OBJECTIVE
In the profile of Adrian Knup, how many games did he play at the 1994 FIFA World Cup?

Adrian Knup

Personal information
- Date of birth: 2 July 1968 (age 57)
- Place of birth: Liestal, Switzerland
- Height: 1.85 m (6 ft 1 in)
- Position: Striker

Senior career*
- Years: Team / Apps / (Gls)
- 1986–1988: FC Basel / 40 / (11)
- 1988–1989: FC Aarau / 33 / (13)
- 1989–1992: FC Luzern / 74 / (20)
- 1992–1994: VfB Stuttgart / 53 / (20)
- 1994–1996: Karlsruher SC / 39 / (11)
- 1996: Galatasaray / 5 / (2)
- 1996–1998: FC Basel / 29 / (8)
- Total:  / 273 / (85)

International career
- 1989–1996: Switzerland / 49 / (26)

Managerial career
- 2007–2008: Switzerland (team leader)
- 2009–2017: FC Basel (head of youth)
- 2012–2017: FC Basel (vice president)

= Adrian Knup =

Swiss footballer (born 1968)

Adrian Knup (born 2 July 1968) is a Swiss former professional footballer who played as a striker in the 1980s and 1990s.

He was capped 49 times and scored 26 goals for the Switzerland national team between 1989 and 1996, including three games at the 1994 FIFA World Cup. From 2009 to 2017 he worked as the head coach of the youth sector at FC Basel. He was also the vice president of the club between 2012 and 2017.

RECORDED INFORMATION

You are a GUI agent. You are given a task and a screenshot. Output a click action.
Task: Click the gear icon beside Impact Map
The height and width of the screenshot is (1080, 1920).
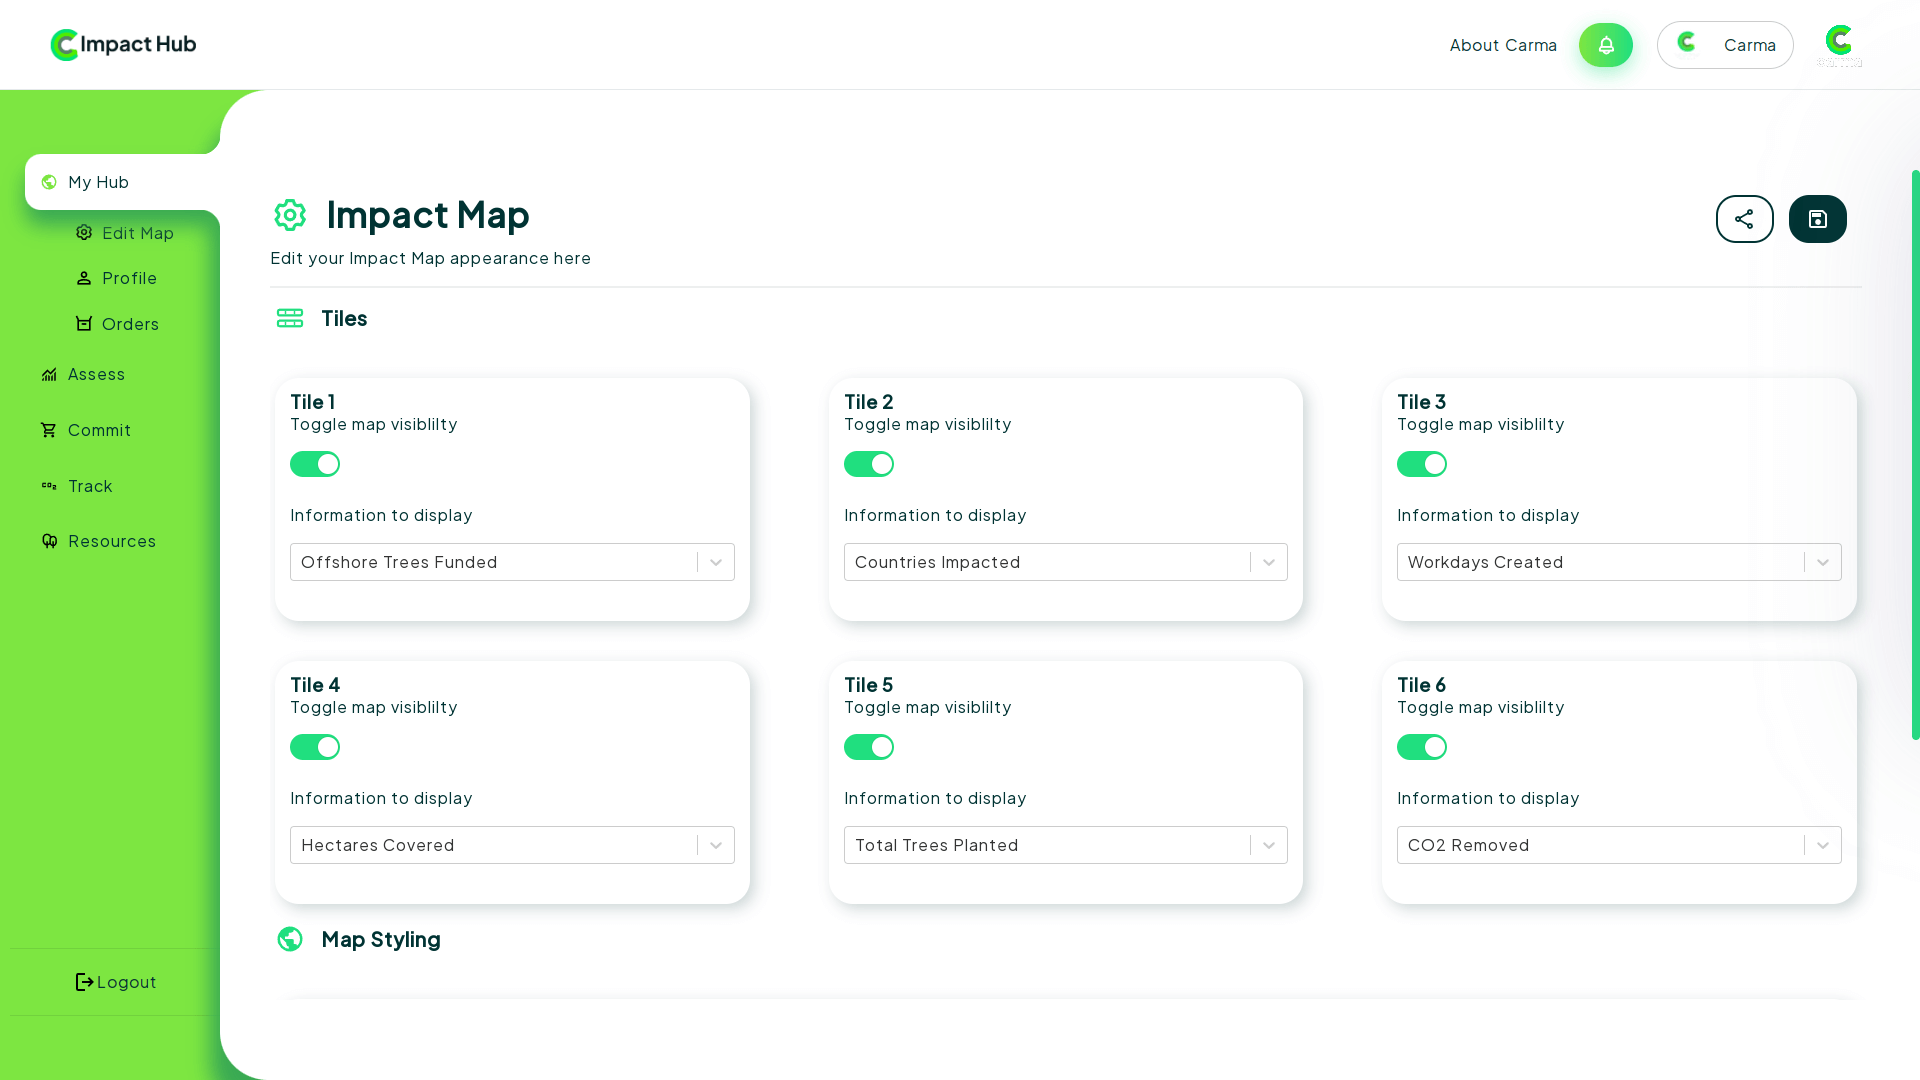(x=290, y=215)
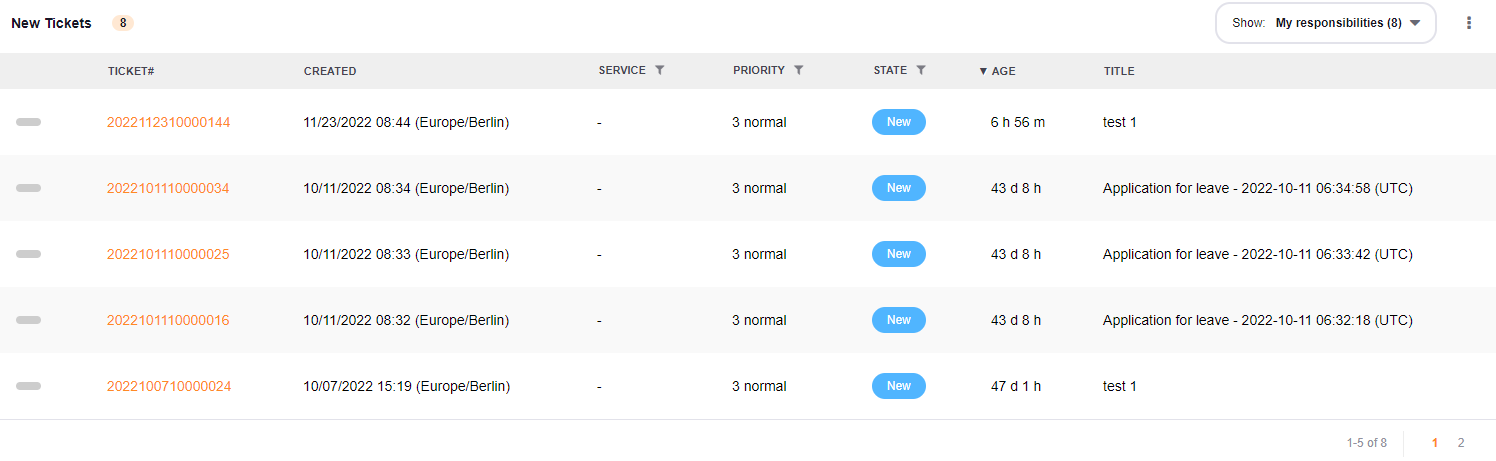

SOLUTION TO THIS PROBLEM
Three games.